"A gente não tem direção, quem dirige a gente é o caos." (Entrevista com Ricardo Pipo - Parte 4)

Santiago Dellape: O último espetáculo inédito de vocês foi América, de 2004, e lá se vão quase 20 anos. Vocês não sentem falta de renovar esse repertório ? 

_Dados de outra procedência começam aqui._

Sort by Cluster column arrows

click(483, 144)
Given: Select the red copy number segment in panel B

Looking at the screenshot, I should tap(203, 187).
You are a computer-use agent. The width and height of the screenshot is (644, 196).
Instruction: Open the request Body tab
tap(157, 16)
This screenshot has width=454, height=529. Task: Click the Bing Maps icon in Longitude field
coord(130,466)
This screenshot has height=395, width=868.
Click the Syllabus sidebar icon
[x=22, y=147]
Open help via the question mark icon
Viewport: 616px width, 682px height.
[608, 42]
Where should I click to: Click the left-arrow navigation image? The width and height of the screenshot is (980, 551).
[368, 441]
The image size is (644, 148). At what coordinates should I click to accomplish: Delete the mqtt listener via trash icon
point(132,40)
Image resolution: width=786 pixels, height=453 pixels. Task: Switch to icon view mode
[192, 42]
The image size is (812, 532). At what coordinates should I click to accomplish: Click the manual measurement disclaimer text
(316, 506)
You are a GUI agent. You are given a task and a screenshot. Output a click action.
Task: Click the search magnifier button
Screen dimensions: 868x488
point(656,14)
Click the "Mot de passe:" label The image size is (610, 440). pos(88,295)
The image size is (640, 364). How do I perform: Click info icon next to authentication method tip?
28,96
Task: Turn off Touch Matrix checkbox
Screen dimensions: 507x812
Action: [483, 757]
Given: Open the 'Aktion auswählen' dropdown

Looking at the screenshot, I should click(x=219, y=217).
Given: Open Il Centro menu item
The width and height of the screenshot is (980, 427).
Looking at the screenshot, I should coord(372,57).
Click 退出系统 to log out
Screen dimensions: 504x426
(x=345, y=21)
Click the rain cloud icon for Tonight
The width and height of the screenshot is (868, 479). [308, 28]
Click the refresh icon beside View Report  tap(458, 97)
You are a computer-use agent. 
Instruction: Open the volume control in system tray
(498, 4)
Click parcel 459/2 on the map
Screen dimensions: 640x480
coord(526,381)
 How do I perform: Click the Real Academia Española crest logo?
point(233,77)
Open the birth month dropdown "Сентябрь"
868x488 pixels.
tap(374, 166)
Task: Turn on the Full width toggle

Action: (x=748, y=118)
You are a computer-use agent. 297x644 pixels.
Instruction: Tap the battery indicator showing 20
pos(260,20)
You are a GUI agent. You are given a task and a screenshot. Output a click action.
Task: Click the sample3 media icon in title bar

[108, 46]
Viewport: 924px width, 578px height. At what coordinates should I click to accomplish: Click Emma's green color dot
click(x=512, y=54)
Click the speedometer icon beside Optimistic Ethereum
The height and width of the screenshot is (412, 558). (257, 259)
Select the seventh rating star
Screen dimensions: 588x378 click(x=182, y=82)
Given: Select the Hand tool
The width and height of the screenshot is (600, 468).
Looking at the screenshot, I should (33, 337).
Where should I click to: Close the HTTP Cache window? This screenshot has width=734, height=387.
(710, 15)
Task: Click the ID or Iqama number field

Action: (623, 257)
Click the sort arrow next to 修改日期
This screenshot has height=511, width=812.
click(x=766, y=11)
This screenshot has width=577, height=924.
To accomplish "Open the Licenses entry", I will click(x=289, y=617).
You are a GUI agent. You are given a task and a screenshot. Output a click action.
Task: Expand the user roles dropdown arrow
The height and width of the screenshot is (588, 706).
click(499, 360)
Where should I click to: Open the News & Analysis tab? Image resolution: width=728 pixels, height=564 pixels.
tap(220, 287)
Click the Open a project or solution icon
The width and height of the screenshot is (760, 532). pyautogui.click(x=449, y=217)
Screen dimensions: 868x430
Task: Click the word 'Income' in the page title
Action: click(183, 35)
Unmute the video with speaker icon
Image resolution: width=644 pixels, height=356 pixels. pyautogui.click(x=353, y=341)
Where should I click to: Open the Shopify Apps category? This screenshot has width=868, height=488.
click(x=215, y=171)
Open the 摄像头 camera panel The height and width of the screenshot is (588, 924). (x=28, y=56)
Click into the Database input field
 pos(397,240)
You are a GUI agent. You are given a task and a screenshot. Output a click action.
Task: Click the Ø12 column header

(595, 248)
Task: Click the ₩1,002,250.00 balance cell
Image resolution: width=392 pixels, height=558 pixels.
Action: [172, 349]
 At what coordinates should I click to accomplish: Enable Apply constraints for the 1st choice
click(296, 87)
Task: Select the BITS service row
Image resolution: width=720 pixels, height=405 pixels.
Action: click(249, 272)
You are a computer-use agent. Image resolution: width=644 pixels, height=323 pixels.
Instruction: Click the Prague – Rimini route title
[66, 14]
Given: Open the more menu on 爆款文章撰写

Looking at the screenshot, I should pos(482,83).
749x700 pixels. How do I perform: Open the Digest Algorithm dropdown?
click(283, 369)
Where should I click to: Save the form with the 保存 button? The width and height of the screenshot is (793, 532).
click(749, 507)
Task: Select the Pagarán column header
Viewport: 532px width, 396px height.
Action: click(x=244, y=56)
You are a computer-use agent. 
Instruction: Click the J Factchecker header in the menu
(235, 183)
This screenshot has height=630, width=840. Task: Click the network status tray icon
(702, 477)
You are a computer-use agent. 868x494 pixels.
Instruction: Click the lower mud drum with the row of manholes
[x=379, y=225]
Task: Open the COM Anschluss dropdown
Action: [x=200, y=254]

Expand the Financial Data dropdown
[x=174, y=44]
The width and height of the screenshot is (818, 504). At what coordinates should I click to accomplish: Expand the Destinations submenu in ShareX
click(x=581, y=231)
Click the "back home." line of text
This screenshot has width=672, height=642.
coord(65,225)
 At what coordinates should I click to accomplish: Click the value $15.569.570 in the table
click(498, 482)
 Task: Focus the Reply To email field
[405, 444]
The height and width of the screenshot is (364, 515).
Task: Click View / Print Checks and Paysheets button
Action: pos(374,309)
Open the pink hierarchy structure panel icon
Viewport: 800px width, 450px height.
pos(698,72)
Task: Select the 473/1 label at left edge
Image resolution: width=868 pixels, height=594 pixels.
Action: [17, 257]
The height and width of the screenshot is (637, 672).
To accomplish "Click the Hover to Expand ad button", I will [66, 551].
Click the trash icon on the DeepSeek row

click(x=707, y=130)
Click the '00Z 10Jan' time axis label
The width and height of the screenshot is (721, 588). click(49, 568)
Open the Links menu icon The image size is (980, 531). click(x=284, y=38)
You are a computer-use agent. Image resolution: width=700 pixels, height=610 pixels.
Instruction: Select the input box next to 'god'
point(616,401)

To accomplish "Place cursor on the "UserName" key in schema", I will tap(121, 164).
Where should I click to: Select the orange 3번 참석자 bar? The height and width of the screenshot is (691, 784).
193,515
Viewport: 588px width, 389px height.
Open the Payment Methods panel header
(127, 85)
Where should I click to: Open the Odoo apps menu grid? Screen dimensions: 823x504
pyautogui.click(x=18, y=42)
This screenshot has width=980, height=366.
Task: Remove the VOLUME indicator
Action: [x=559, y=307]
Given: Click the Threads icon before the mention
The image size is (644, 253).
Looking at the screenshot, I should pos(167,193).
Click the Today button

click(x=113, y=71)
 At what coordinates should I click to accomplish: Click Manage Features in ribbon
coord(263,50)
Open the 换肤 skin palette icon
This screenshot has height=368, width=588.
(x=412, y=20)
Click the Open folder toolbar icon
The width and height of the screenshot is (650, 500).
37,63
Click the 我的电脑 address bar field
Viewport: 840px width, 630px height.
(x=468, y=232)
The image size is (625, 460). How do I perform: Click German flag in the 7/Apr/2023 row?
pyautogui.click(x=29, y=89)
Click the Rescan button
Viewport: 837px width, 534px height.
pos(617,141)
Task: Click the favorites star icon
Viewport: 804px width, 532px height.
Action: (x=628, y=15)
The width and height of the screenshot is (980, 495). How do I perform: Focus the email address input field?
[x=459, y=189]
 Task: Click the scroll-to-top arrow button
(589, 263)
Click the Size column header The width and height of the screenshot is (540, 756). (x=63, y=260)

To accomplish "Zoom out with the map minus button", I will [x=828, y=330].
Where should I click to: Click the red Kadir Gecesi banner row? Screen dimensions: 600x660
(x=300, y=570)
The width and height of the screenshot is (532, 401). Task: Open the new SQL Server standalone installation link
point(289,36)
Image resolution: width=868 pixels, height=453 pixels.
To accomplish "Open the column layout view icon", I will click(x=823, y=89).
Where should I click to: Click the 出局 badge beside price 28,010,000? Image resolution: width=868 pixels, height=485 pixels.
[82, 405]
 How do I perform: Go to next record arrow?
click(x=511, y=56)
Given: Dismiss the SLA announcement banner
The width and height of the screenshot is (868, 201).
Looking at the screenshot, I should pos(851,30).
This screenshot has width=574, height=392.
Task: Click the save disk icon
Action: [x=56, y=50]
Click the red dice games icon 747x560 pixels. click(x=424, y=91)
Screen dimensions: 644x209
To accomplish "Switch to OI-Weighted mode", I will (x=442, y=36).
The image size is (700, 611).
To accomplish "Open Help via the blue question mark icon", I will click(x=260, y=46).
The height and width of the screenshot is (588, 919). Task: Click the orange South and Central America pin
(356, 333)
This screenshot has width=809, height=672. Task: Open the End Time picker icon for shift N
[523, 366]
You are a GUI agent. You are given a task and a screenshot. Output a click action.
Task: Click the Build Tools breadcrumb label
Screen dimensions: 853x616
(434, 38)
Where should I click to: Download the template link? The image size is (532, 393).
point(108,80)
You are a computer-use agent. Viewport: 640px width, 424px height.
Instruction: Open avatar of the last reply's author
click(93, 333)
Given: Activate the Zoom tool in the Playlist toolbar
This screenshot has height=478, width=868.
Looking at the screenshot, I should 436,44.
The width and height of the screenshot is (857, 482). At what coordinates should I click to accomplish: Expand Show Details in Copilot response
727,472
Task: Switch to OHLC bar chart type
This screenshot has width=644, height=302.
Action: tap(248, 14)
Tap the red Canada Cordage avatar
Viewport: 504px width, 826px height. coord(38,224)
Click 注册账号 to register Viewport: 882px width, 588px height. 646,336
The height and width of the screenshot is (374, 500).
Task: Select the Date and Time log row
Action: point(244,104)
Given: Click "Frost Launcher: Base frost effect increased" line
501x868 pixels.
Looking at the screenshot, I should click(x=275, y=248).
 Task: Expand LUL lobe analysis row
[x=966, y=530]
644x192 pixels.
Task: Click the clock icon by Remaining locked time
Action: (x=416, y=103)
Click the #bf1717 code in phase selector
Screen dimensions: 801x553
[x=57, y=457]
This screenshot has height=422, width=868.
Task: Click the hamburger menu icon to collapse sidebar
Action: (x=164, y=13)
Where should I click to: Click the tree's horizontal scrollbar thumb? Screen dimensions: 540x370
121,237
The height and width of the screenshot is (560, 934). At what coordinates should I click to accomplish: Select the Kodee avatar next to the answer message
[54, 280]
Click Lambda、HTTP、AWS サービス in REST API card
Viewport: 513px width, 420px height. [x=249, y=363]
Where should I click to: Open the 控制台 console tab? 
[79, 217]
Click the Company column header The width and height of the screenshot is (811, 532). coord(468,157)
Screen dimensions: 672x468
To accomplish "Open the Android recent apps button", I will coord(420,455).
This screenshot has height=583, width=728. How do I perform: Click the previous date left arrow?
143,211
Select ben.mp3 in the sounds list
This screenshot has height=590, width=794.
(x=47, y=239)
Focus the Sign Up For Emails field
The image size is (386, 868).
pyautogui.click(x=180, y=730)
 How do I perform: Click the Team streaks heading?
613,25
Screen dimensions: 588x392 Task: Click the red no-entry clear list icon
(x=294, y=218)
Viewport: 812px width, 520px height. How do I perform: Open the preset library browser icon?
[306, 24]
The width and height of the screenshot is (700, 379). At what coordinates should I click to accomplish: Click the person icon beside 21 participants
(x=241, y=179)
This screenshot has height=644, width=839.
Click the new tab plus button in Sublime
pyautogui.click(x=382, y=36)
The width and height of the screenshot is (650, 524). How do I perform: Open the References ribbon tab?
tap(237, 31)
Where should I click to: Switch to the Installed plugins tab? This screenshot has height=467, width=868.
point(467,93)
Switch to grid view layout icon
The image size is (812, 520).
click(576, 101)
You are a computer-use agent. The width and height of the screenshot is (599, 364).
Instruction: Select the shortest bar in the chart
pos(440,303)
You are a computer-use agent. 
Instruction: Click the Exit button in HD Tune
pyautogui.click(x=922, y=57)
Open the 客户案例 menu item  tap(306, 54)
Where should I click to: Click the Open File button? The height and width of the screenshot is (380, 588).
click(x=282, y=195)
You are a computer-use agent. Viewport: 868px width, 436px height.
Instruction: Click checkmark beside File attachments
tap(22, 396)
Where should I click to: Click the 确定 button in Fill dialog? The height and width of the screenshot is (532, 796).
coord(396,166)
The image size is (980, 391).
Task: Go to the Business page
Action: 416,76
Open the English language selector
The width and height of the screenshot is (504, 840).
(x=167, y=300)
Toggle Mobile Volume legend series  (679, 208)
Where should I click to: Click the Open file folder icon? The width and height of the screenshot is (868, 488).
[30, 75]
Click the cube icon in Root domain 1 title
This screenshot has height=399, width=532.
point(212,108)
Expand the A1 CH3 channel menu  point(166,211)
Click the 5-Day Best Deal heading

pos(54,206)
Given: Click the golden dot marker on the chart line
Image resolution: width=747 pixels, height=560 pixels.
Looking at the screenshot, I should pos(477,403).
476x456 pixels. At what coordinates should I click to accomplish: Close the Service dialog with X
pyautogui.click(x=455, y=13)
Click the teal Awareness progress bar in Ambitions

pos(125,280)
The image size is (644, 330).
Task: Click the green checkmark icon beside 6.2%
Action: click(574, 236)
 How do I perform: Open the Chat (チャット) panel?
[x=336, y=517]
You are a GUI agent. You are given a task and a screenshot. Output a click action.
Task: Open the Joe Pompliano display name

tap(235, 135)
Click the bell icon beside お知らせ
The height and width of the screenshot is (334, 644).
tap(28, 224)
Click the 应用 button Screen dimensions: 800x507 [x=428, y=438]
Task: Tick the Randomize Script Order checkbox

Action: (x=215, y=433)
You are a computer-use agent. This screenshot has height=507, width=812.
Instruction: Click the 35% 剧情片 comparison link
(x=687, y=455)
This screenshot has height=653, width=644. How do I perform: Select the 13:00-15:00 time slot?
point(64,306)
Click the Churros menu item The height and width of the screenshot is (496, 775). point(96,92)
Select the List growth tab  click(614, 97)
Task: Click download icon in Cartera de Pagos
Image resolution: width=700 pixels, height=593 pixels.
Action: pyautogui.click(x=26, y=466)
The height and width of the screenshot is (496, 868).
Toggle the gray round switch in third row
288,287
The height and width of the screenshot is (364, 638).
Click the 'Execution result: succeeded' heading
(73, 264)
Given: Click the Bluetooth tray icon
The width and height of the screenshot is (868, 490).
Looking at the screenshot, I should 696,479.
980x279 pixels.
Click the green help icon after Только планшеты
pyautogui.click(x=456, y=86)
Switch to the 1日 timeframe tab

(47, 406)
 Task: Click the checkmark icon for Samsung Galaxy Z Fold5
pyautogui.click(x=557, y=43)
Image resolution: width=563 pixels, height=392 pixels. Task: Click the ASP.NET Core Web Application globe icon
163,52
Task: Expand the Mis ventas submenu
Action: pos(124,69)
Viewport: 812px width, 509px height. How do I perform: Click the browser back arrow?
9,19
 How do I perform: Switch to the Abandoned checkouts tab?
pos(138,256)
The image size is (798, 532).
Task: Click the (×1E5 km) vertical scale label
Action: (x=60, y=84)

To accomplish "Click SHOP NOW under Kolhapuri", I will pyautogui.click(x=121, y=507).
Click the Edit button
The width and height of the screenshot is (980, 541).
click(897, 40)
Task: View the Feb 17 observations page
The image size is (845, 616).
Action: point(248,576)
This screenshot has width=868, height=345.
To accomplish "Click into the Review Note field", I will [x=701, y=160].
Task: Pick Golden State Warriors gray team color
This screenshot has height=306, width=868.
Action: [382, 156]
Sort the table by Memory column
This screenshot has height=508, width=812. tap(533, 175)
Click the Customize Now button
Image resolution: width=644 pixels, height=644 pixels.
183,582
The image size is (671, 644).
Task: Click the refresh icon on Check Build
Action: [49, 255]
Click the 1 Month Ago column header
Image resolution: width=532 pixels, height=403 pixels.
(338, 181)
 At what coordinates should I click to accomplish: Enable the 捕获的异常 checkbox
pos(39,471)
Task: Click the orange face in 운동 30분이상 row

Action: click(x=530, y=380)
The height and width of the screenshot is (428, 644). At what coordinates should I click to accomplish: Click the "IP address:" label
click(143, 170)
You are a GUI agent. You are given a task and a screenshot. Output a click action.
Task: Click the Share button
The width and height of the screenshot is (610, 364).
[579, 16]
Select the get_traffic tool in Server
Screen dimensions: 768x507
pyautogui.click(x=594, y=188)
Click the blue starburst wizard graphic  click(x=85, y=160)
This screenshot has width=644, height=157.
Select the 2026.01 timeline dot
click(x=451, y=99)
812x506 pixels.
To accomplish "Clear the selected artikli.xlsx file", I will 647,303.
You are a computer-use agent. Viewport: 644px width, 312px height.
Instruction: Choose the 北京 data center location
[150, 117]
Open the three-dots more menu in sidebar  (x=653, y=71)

Ricardo Pipo: A gente tem muita ideia pra peça nova. Uma que a gente gosta muito se chama Pilantropia, palavra que a gente inventou. E o assunto é muito vasto, né? [...] Como a gente tem muita liberdade nas montagens, a gente experimenta as cenas novas em peças que já existem, antes de fazer um espetáculo inédito. Então na verdade quem assiste hoje vai ver coisa nova, inédita. Tem cinco esquetes que a gente tá trabalhando hoje que são inéditas, não existe em peça nenhuma. A gente insere ali no meio de uma peça e testa com o público. A gente não tem direção né? O que é uma coisa muito louca. Quem dirige a gente é o caos. A Adriana tem muita noção disso. E de vez em quando, quando ela vê que tá muito ruim, ela interfere. Qualquer um pode fazer isso, mas a Adriana realmente tem uma noção espetacular nesse sentido. Ela fala assim: "Acho que nesse ponto você pode entrar menos, pode fazer mais, esse personagem pode crescer…" [...] Esse trabalho do Sérgio Maggio [o livro Rumo ao Planeta Gargalhada, um perfil biográfico da Cia. de Comédia Os Melhores do Mundo] foi um trabalho de pesquisa que a gente nunca tinha feito. Sérgio Maggio falou assim: "Eu parei de contar em 36 espetáculos." A gente: "Não, a gente não tem isso tudo!" Ele falou: "Tem." E ele mostrou pra gente que a gente fez 36 espetáculos. Desses, a gente se lembra de uns 20, doze a gente remontaria, seis a gente trabalha com frequência e três são os que os produtores pedem: Sexo, Hermanoteu e Notícias Populares. Então, fazer espetáculo novo a partir do zero… Veja, não faz sentido. É um esforço, demanda uma energia, demanda construir aquilo que você já tem construído. Ninguém chega pro Djavan e fala: "Pô Djavan, tá foda, não faz música nova há um tempão hein?" [É porque eu não sou amigo do Djavan] Teve um ano que a gente estreou dez espetáculos, dez! Criamos pra caralho. Aí chega um momento que você fala assim: a gente criou um patrimônio sem querer. 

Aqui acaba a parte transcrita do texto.